If you're a CEO, chief technology officer, or other business leader wrestling with disappointing artificial intelligence returns in 2025, you're not alone. McKinsey research reveals that more than 80 percent of organizations aren't seeing tangible impact on earnings before interest, taxes, depreciation, and amortization from their generative AI investments. Only 17 percent of companies can attribute 5 percent or more of their earnings to AI initiatives, leaving many questioning whether the AI revolution is real or just expensive hype.
But before writing off AI, consider this: While your organization might be struggling with pure genAI ROI across marketing, operations, or product development, there's one area where AI is consistently delivering measurable, substantial returns. Customer service AI is generating some of the strongest ROI numbers in enterprise technology by doing something most AI initiatives haven't: building generative capabilities on top of proven traditional AI foundations.
The contrast is revealing: 80 percent of companies are using or planning to deploy AI-powered customer service, with industry projections showing 95 percent of all customer interactions will be AI-powered within the year. These aren't pure genAI experiments; they're hybrid systems that enhance existing automation with conversational capabilities, delivering average returns of $3.50 for every dollar invested, with leading organizations seeing up to eight times ROI.

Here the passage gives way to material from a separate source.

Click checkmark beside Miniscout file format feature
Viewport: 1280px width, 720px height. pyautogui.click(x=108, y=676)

If you're looking for proof that AI can deliver real business value, customer service provides the clearest answer. But the lesson isn't just about customer service; it's about how to successfully integrate genAI into your business by enhancing existing automation rather than replacing it entirely.

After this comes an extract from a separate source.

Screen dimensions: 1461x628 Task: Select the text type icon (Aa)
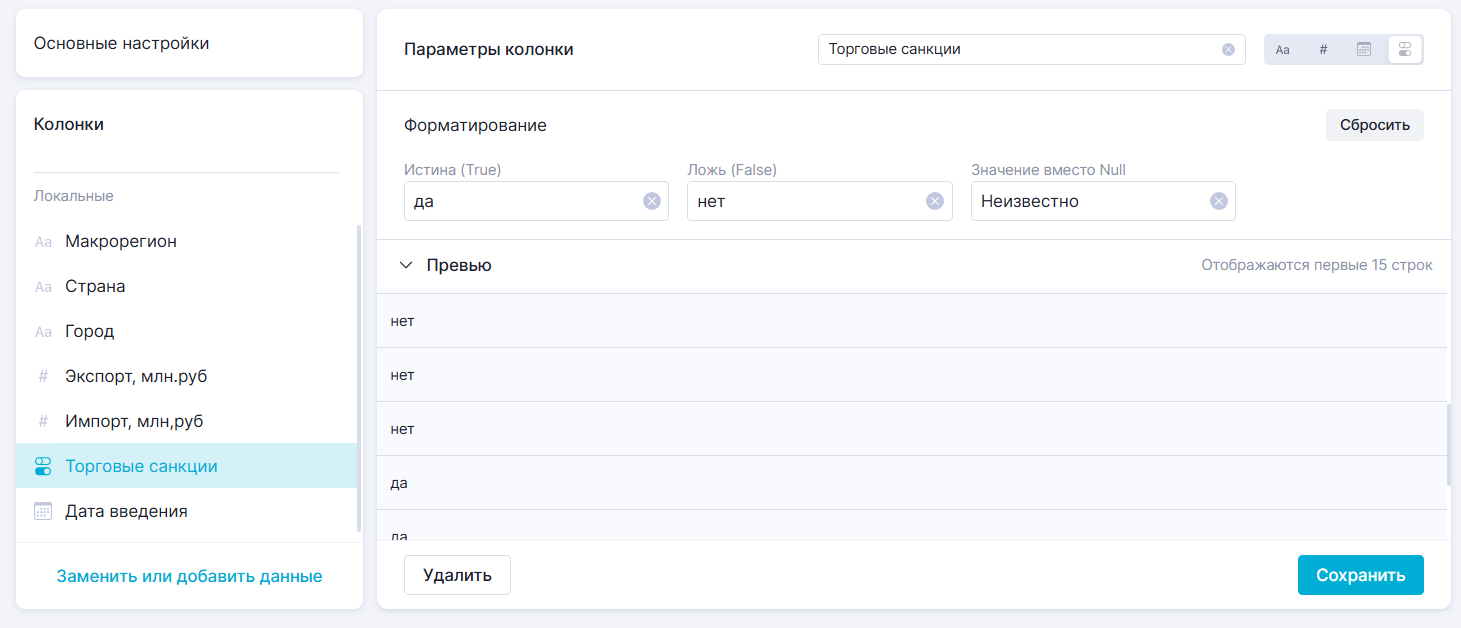tap(1283, 50)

Understanding the Customer Service AI Advantage
Customer service AI's success is particularly instructive for other AI initiatives because it represents successful genAI integration with established systems rather than pure generative AI implementation. This distinction is crucial for understanding why customer service shows strong ROI while most genAI projects struggle. Here are some examples:
- The Foundation Effect: Companies like Zendesk, Salesforce, and Intercom had working AI systems, like automated routing, intent classification, sentiment analysis, and rule-based chatbots, for years before genAI existed. These traditional AI systems already delivered measurable ROI through process automation and efficiency gains.
- GenAI as Enhancement: When ChatGPT-style genAI emerged, successful customer service platforms enhanced their existing systems rather than rebuilding them. GenAI added natural conversational capability to already-working automation, creating hybrid systems that combine traditional AI reliability with genAI flexibility.
- Proven + New = Success: This explains customer service AI's exceptional ROI. It's not pure genAI creating value from scratch, but genAI amplifying already-successful traditional AI applications.
Clear, Immediate Metrics That CFOs Understand
While most pure genAI initiatives struggle with fuzzy value propositions and complex measurement frameworks, hybrid customer service AI delivers metrics that translate directly to the bottom line in the following ways:
- Cost per interaction: AI handles routine inquiries at a fraction of human agent costs, building on traditional AI routing and classification.
- Resolution time: ServiceNow reports 52 percent reduction in complex case handling time, generating $325 million in annualized productivity value.
- Call deflection rates: Organizations see 40 percent to 60 percent reduction in human agent workload through hybrid automation.
- 24/7 availability: Eliminates overtime costs and enables global support without geographic constraints.
These aren't abstract productivity gains; they're measurable cost reductions that appear immediately in operational budgets. NIB Health Insurance saved $22 million through AI-driven digital assistants while reducing human customer service needs by 60 percent. Yum! Brands saw 10 percent to 15 percent faster order processing and a 20 percent reduction in order mistakes in early AI pilots.
One critical factor distinguishing successful customer service AI from struggling pure genAI initiatives is that successful organizations are buying enhanced platforms, not building experimental systems. More than 90 percent of companies are testing third-party AI applications for customer support, leveraging vendors that enhanced proven traditional AI systems with generative capabilities.
This procurement shift reflects mature understanding of AI value creation. Rather than expensive, uncertain pure genAI development, smart organizations are adopting hybrid platforms that combine traditional AI reliability with genAI conversational capabilities.
Advice for Enterprise Leaders
If your organization is among the 80 percent struggling to show genAI ROI, the customer service hybrid model offers the fastest path to demonstrable results:
- Start with enhanced platforms: Rather than building pure genAI solutions, evaluate established platforms that have enhanced traditional AI with generative capabilities. Look for vendors that built conversational features on top of proven automation rather than pure genAI startups.
- Enhance existing automation: Identify business processes where you already use traditional AI or automation, like inventory management, financial processing, HR workflows. Consider how genAI could enhance these proven systems rather than replacing them.
- Focus on proven + new: Target areas where you can add genAI conversational capabilities to existing successful automation. This hybrid approach provides immediate ROI while minimizing implementation risk.
- Measure enhancement value: Establish baseline metrics for current automation performance, then measure how genAI features improve user experience, reduce training requirements, or increase adoption rates.
With an increased drive for AI ROI, executives need to focus on projects with payoff. This advice should help.
Abigail Wall is artificial intelligence product and go-to-market leader at Runloop.